■ **What you are asked to do**: Print the line containing "The image size" and all lines after it, unchanged, through the end of the data. Leave the pictures out.

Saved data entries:

▬▬▬▬▬▬▬▬▬▬

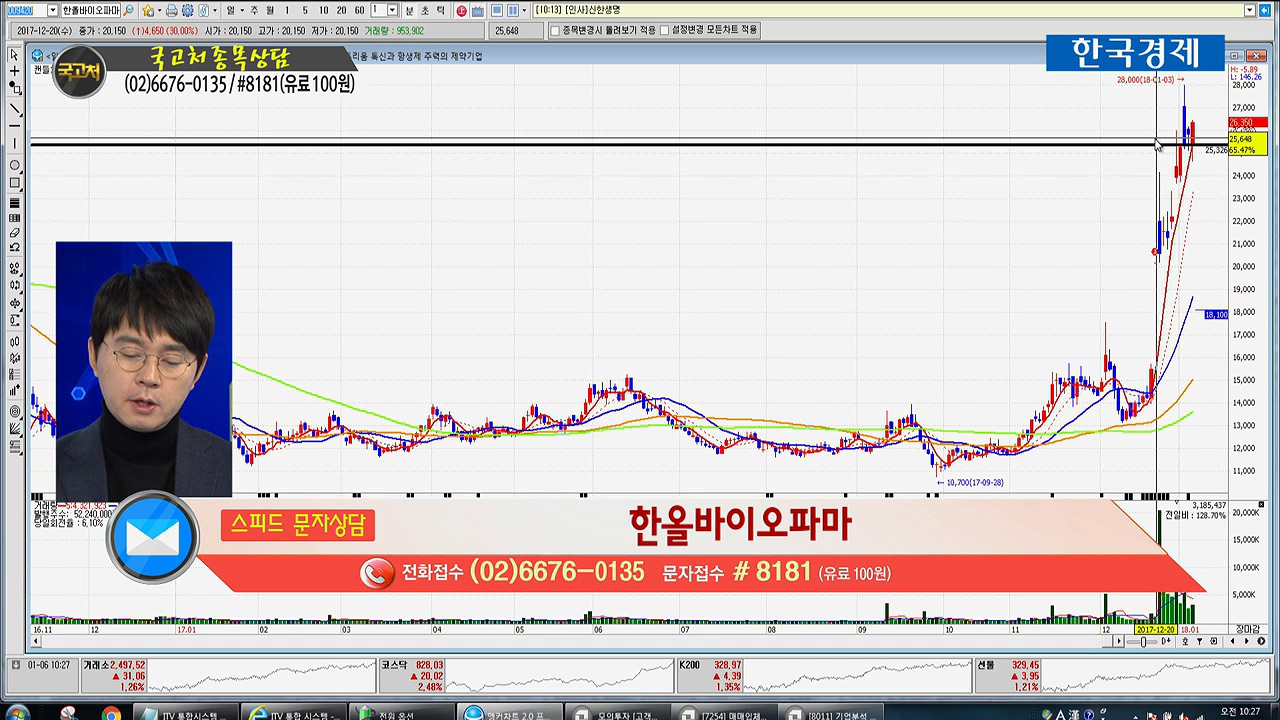Check 종목변경시 돌려보기 적용 checkbox
The width and height of the screenshot is (1280, 720).
tap(556, 31)
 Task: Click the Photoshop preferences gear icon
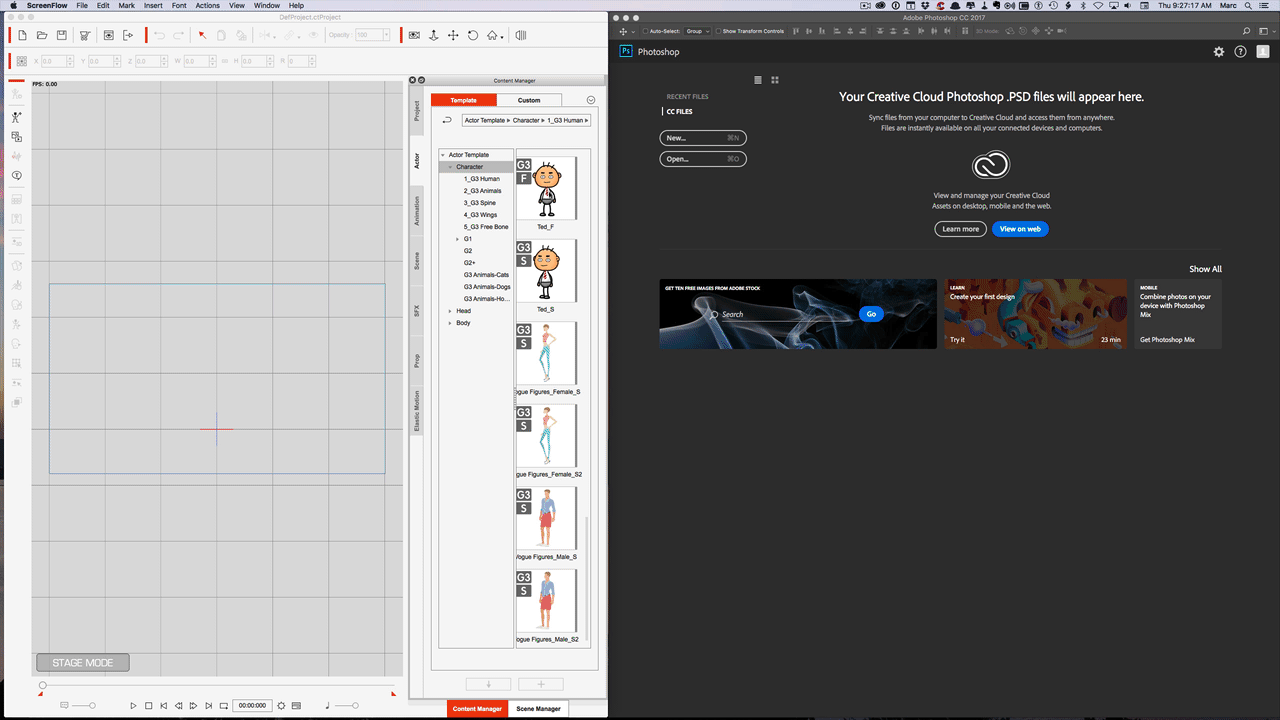click(1218, 52)
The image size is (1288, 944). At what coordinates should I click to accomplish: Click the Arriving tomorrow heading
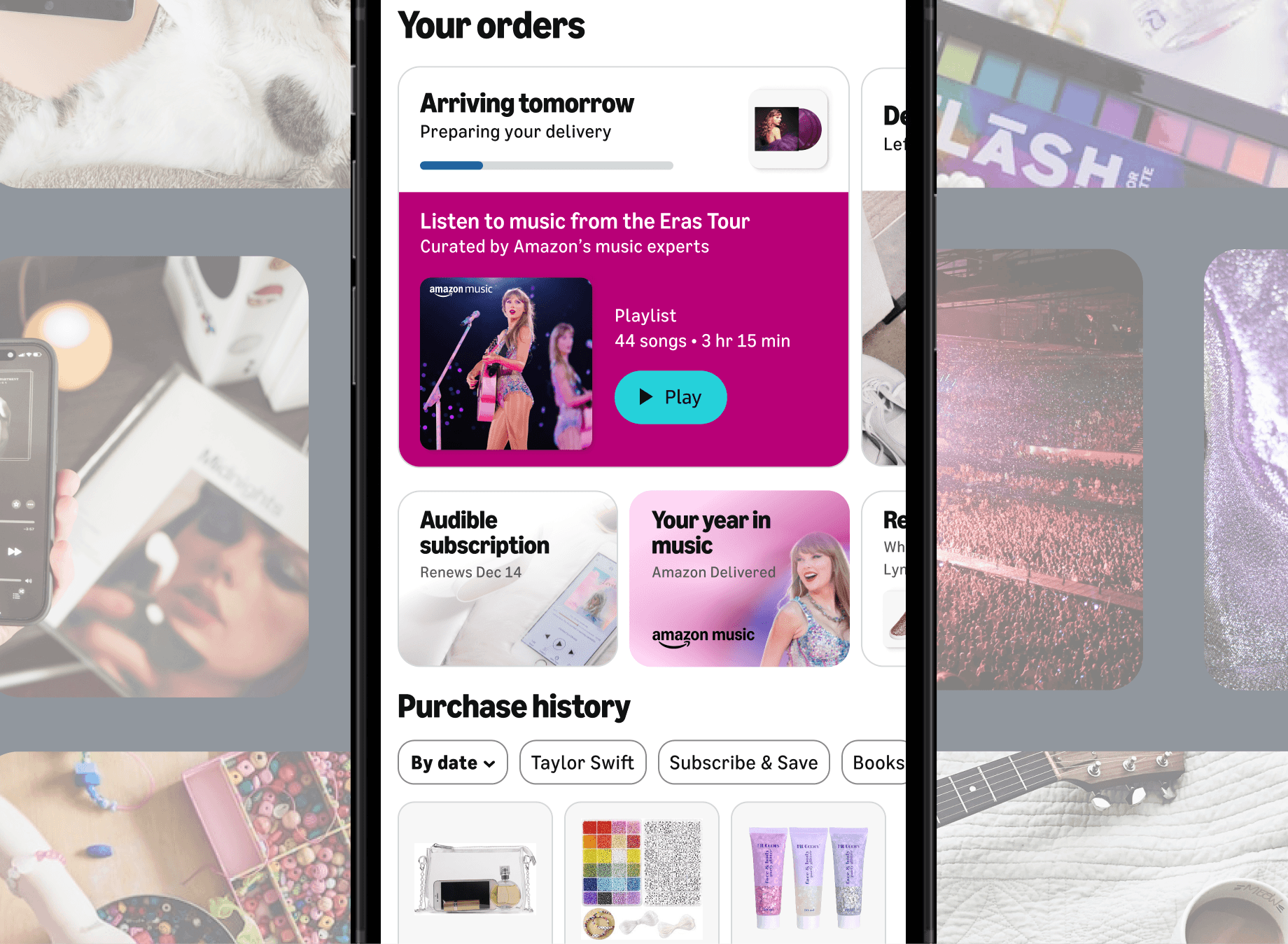(x=527, y=104)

▬▬▬▬▬▬▬▬▬▬

■ **Your solution**:
The image size is (1288, 944). At what coordinates should I click to accomplish: Click the Arriving tomorrow heading
(x=527, y=104)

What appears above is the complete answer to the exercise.